Many state and federal courts allow plea withdrawal under these or similar circumstances. However, there is no uniform view of what constitutes appropriate relief.

The question of plea withdrawal was before the Wisconsin Supreme Court in State v. Betts, 129 Wis. 2d 1, 383 N.W.2d 876 (1986). Betts's petition for review asked the supreme court to require that he be permitted to withdraw a negotiated guilty plea because the trial court rejected the plea. The same issue had been presented by a Judicial Council petition seeking a rule change to that effect. The court denied the Judicial Council's petition.

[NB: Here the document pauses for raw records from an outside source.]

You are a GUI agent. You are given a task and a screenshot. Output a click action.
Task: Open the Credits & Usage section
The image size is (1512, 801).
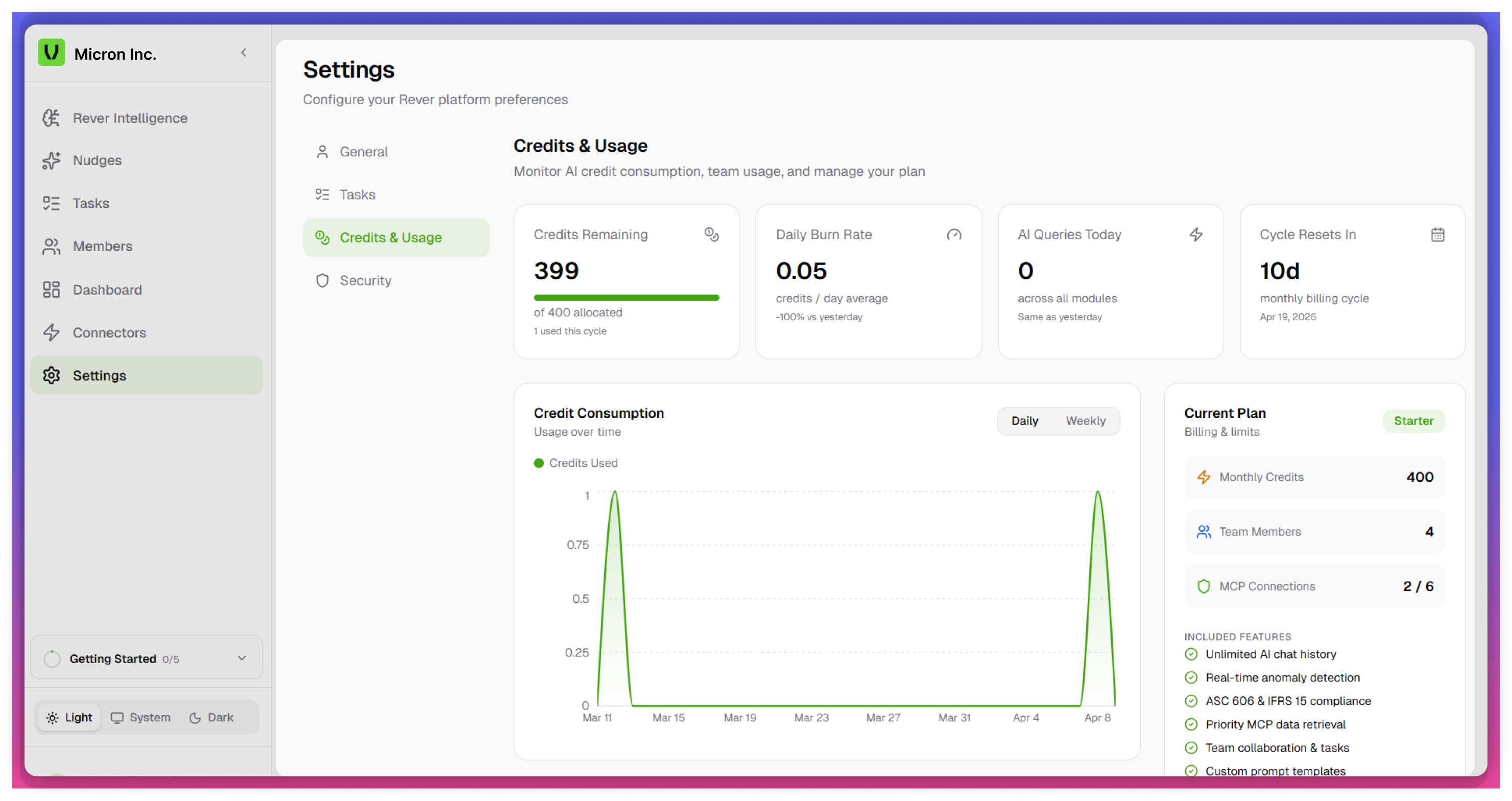pyautogui.click(x=391, y=237)
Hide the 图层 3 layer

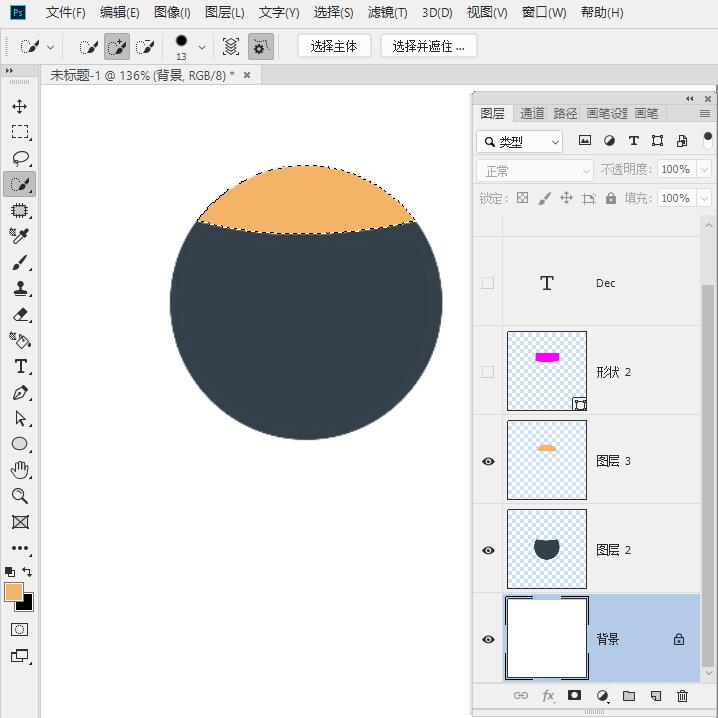coord(488,461)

It therefore dismissed Betts's petition as having been improvidently granted.

Because the court's decision on the Judicial Council's proposed rule change effectively rejected Betts's petition, the appropriate remedy for the state's breach of its agreement is resentencing.


[1] United States v. Brown, 500 F.2d 375 (4th Cir. 1974); United States v. Grandinetti, 564 F.2d 723 (5th Cir. 1977); United States v. Benchimol, ___ U.S. ___, 85 L. Ed. 2d 462 (per curiam) (1985).

Appellant refers us to two other cases which do not address the question before us. United States v. Bowler, 585 F.2d 851 (7th Cir. 1978), and United States v. I.H. Hammerman, II, 528 F.2d 326 (4th Cir. 1975), deal with unfulfillable plea bargains and are not persuasive.

[2] The state may not refuse to adhere to the terms of a plea bargain "because it later discovers information which may have caused it to enter a different bargain without suffering the consequences of a breach." Palodichuk, 589 P.2d at 271.